В это время и воспоминания к нему приходят только счастливые Чаще всего это воспоминания о детстве. И они тоже выстраиваются в новый сценарий, в другую, давно задуманную кинопоэму — «Зачарованная Десна», над которой он работает одновременно с «Поэмой о море».
В дороге ему часто приходится ночевать в чужих крестьянских хатах.
Чувство счастья не оставляет его и здесь. Он возвращается в свое детство, в ясный мир знакомой утвари, полузабытых песен, в простой и естественный распорядок жизни.
«Заснул я в теплой хате в тишине. На душе у меня полнота, и покой, и мир. Я счастлив, что я дома. Все, что меня окружает здесь, дорого моему сердцу — любая вещь, любой звук. Это все из далекого детства, мое, моих отцов, дедов, прадедов, что слагали, каждый по-своему, основу нашей державы, стоя всю жизнь, каждый согласно силе вещей, которая его сотворила, с оружием в руках, или с плугом, или на тракторе, на поле чести, доблести, геройства, как боец возле кратера истории.
Проснулся очень рано на рассвете. И так же, как, засыпая, думал, что лежу возле самого сердца Отчизны моей, с такой же мыслью и чувством проснулся. Было еще темновато. Рассвет. День хмурый, осенний. Поют петухи по дворам. «Ой, рано, рано кури запіли» — вспомнил материнскую песню»[99].
С тем же чувством душевной умиротворенности встречает он и свой день рождения двенадцатого сентября 1954 года. Встречает тоже в чужой — и родной — каховской крестьянской хате:
«Сегодня мне шестьдесят минуло. Вчера целый день был взволнован, весь переполнен сложными мыслями: промелькнула моя буревая жизнь. А сейчас сижу у окна в Каховке. Прекрасное тихое утро. Передо мной совсем близко синеет Днепр, за тихой днепровской водой белеет Козачий остров и село Козачье по ту сторону, а на осеннем небе ни облачка. Мне радостно и приятно, что свой осенний праздник я встречаю в новом, социалистическом городе, в Новой Каховке, возле плотины, создающей тут новое море и новую жизнь, что вокруг меня молодые люди…»[100]
Под первым впечатлением этих слов можно легко впасть в ошибку и посчитать состояние, владеющее Александром Довженко, умиротворенной умиленностью. Но такая умиленность никогда не может быть рабочим состоянием. Напротив, она расслабляет мысль, парализует ее. А Довженко в это время работал еще больше, чем в ту пору, когда его подстегивали неудачи. Он испытал чувство, о котором говорил Лев Толстой: когда уже и кисть руки начинает болеть от работы, будто не перо он держал, а серпом намахался за день. Но теперь работа приносила ему наслаждение, и физическая усталость опережала утомление мысли. Голова оставалась ясной. Довженко писал о том, что было ему всего дороже.

Исходные данные |
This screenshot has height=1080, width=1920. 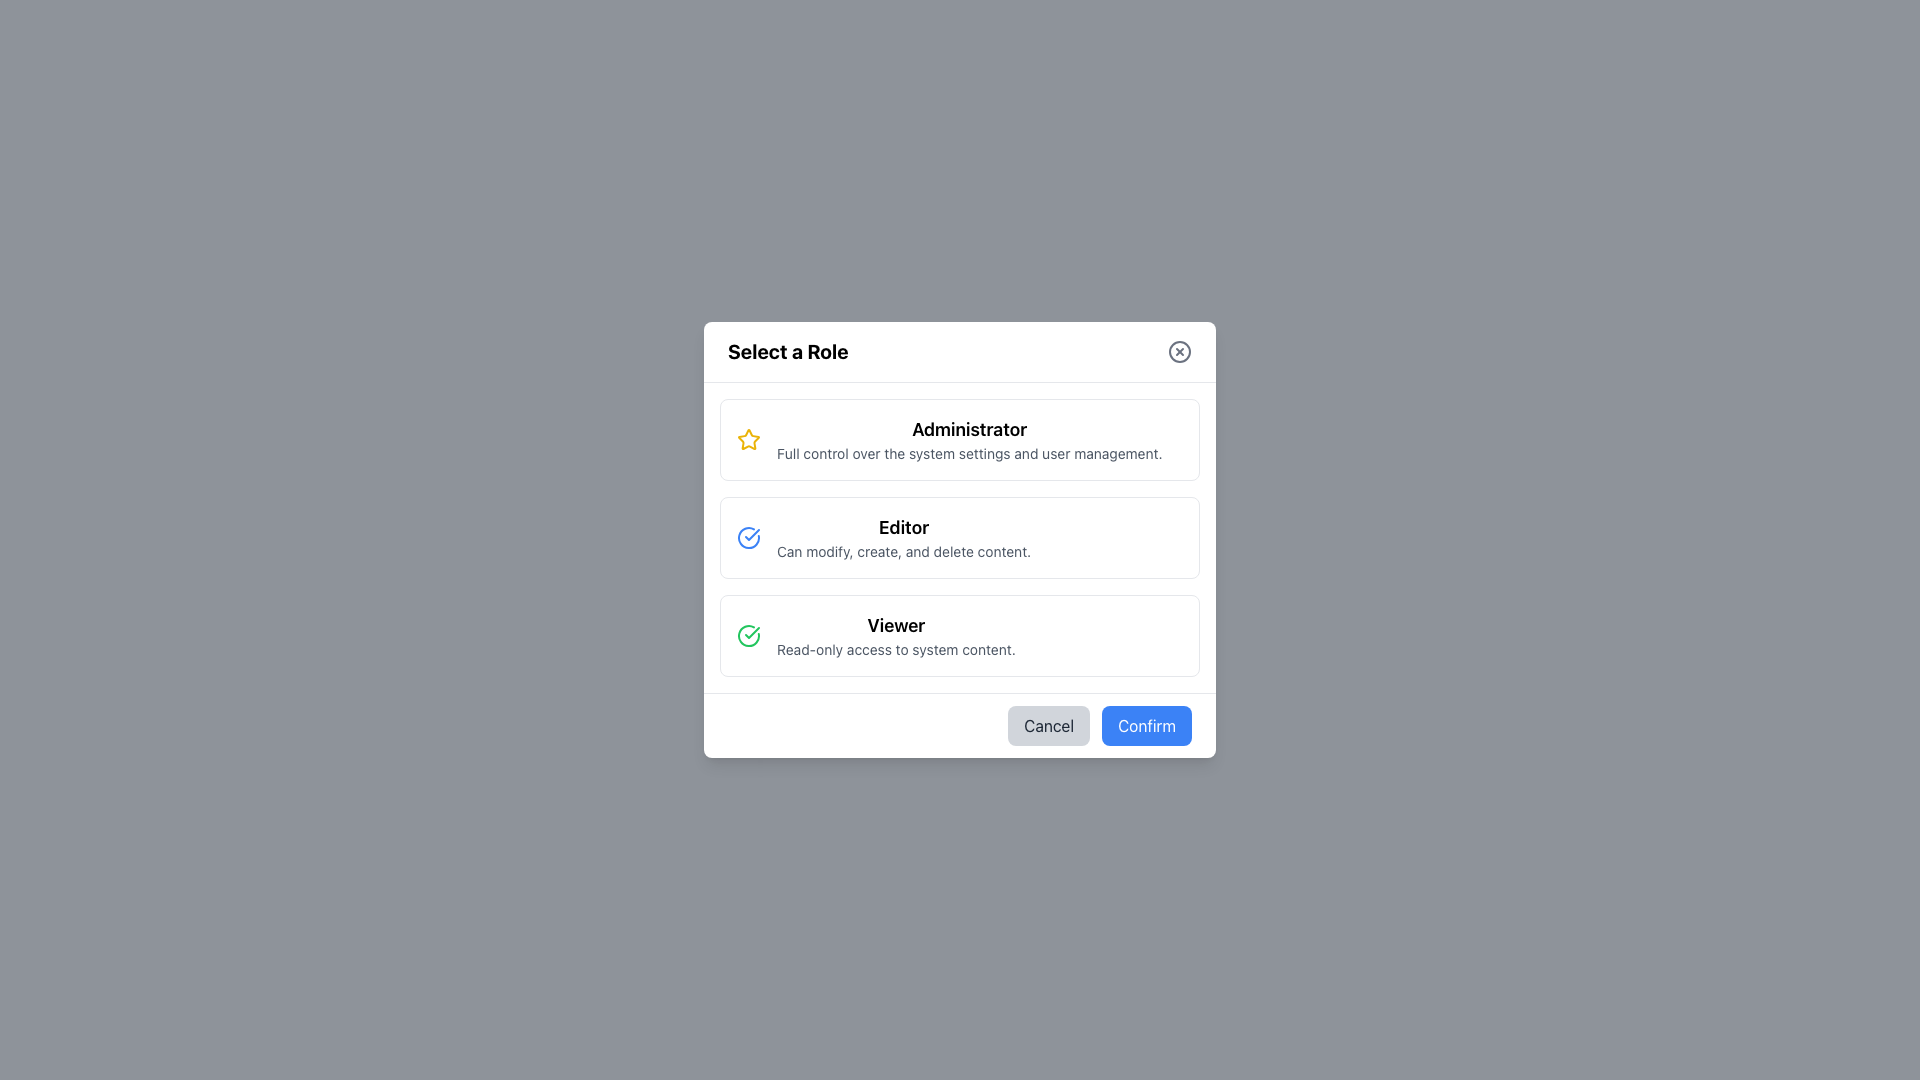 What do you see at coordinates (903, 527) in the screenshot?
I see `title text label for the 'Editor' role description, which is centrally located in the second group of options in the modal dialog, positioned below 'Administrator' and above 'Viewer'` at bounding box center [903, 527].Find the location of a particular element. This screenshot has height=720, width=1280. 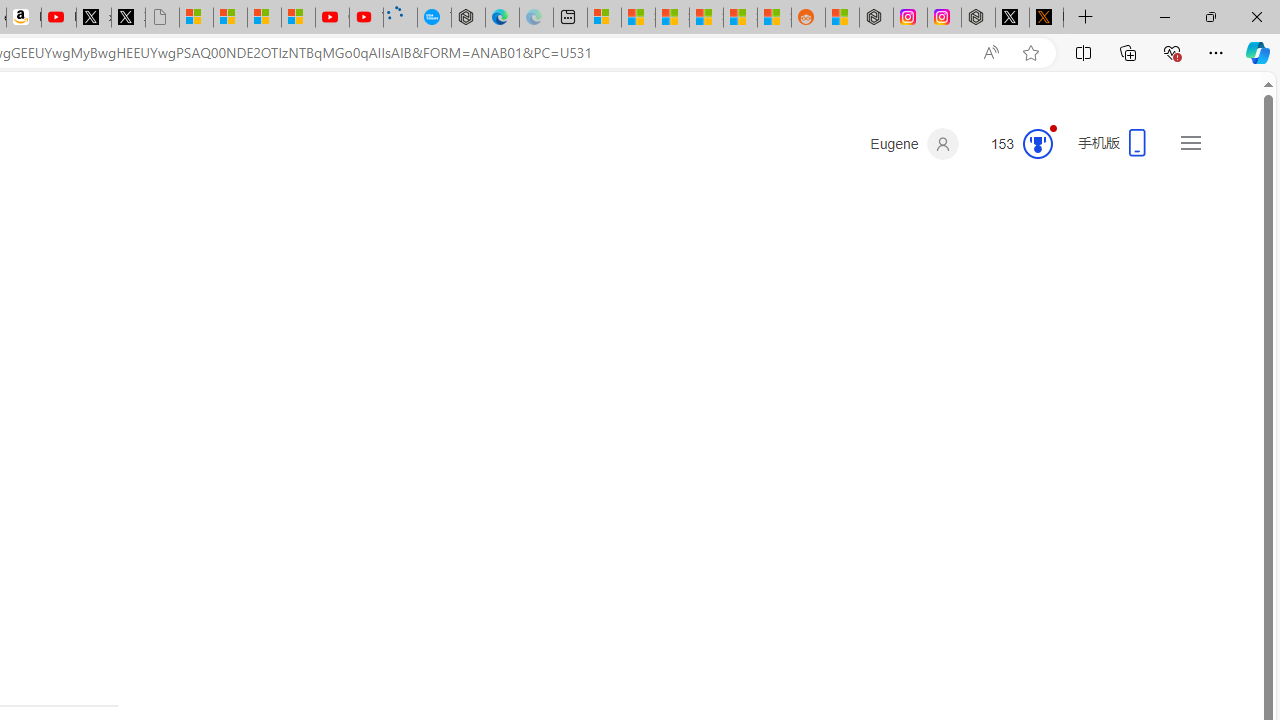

Задание |
Ответьте по фрагменту текста на три вопроса.
1. Над какой кинопоэмой Довженко работает одновременно с «Поэмой о море»?
2. Где он встречает свой день рождения двенадцатого сентября 1954 года?
3. Чьи слова о боли в кисти руки от работы приводятся во фрагменте?
Отвечайте, опираясь только на фрагмент текста.

Образец решения |
1. Одновременно с «Поэмой о море» он работает над кинопоэмой «Зачарованная Десна».
2. Свой день рождения он встречает в каховской крестьянской хате.
3. Во фрагменте приводятся слова Льва Толстого.